The news marks a structural shift. Until yesterday, the battleground was code: software writers used Cursor, GitHub Copilot, or similar tools to boost productivity. Now the competition moves to the generic desktop, where an agent can read emails, organize documents, schedule meetings, and interact with business applications. It is no longer about assisting a programmer, but about replacing – or at least sitting alongside – the knowledge worker in a broad sense. This radically changes what is at stake for those who manage data.

For enterprises, an agent that accesses confidential documents, email history, and internal tools immediately raises the issue of data sovereignty. Sending all this information to an external cloud API exposes organizations to compliance risks – GDPR, sector regulations, corporate policies – that many cannot afford. That is why the rise of agents like Sand or Claude Cowork will not merely be a battle of models, but also a battle of deployment. Whoever can run the agent locally, on on-premise or edge infrastructure, will have a competitive advantage with privacy-conscious clients.

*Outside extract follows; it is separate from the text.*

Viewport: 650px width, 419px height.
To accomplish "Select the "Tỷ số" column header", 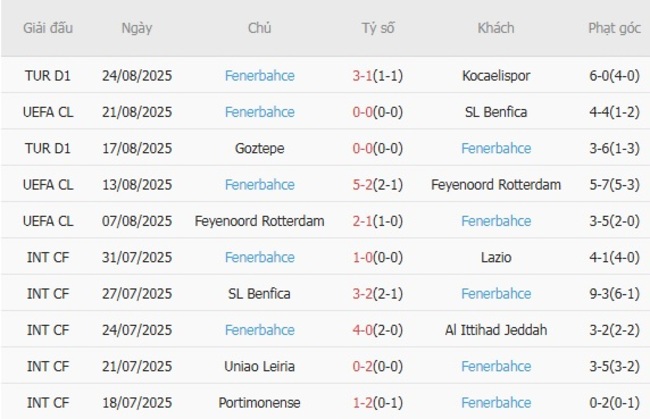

This drives demand for hardware capable of running LLMs with significant VRAM requirements directly on user machines or internal servers, a trend that GPU vendors and system integrators are already beginning to notice.

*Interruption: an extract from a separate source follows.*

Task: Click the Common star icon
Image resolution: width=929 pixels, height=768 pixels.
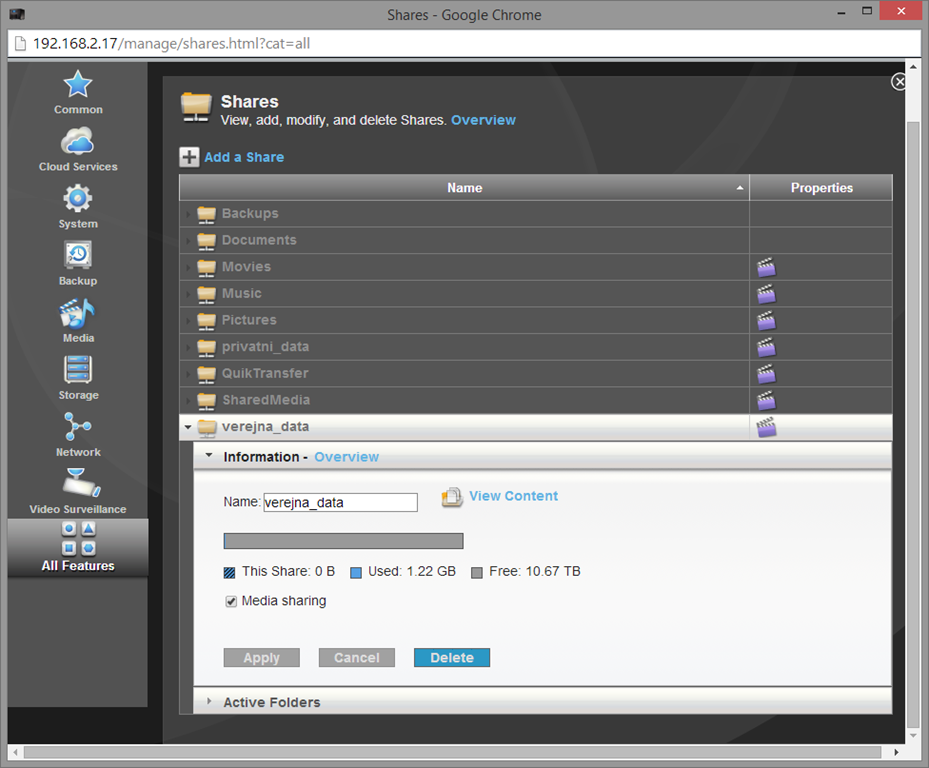Action: (x=78, y=85)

Musk’s shadow adds further uncertainty. The source does not explain exactly why Sand’s launch might depend on him, but it is easy to imagine scenarios: a strategic investment, a partnership with his companies (X, Tesla, SpaceX, xAI), or, conversely, competition that could convince Cursor to rethink the entire project. Musk has built an ecosystem where artificial intelligence plays an increasingly central role, with xAI developing Grok and Tesla betting heavily on autonomous driving. An office agent could integrate with – or clash against – this vision. For industry watchers, the point is not so much the specific outcome, but the signal that a single actor can influence the development of a technology now considered enabling for the entire digital economy.

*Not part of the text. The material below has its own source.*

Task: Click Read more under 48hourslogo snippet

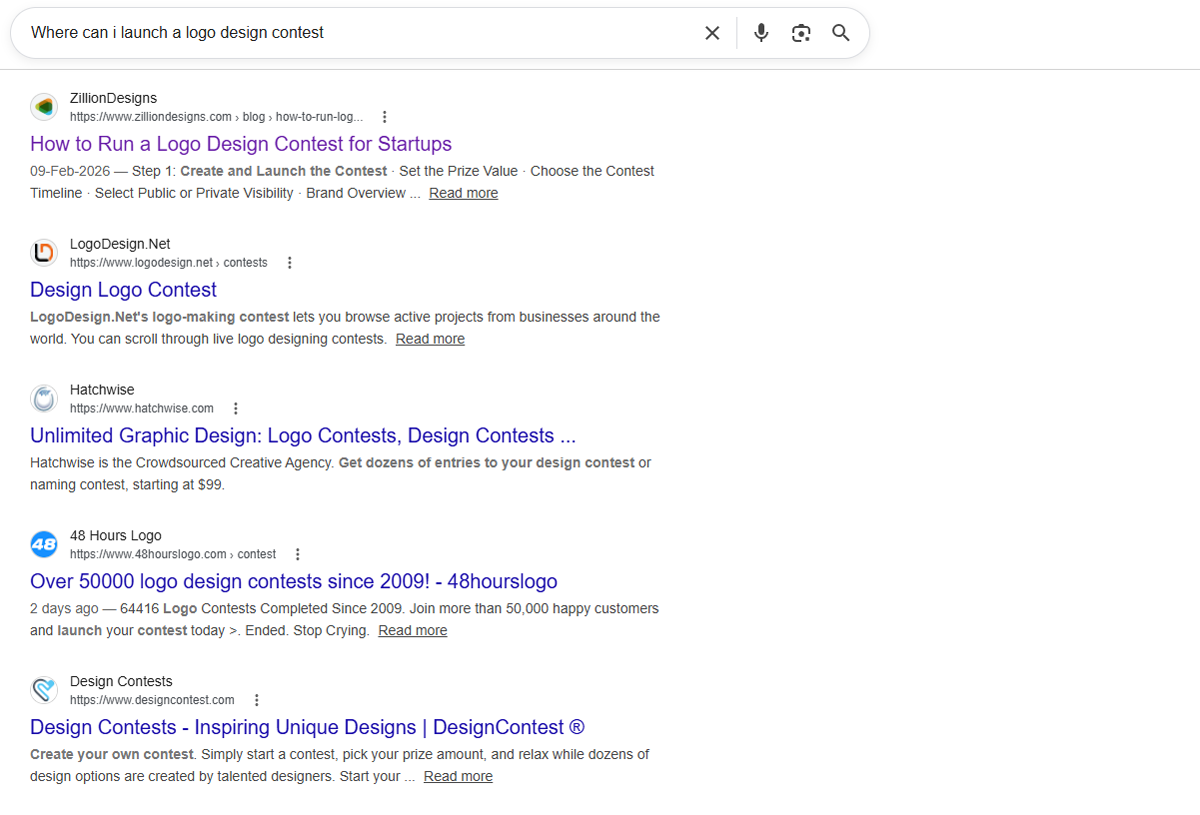Action: tap(413, 631)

Reading between the lines, the story says a lot about the direction of the LLM market. So far, fine-tuning and model inference have focused on vertical tasks or conversational interaction. General-purpose agents require complex orchestration (planning, tool use, persistent memory) and latency acceptable to the end user. Those who choose to keep everything on-premise face a non-trivial total cost of ownership (TCO), but gain full control of the data flow in return. It is a compromise many organizations are evaluating, particularly in Europe, where the regulatory framework often makes self-hosted setups preferable.

It is no accident that the debate is shifting from model specifications to their actual “habitability” in regulated environments. Sand may not yet be ready for the general public, but its very existence – and the tension surrounding its future – confirms that 2025 will be the year agents leave the lab and enter offices, bringing with them all the infrastructural and geopolitical baggage this entails.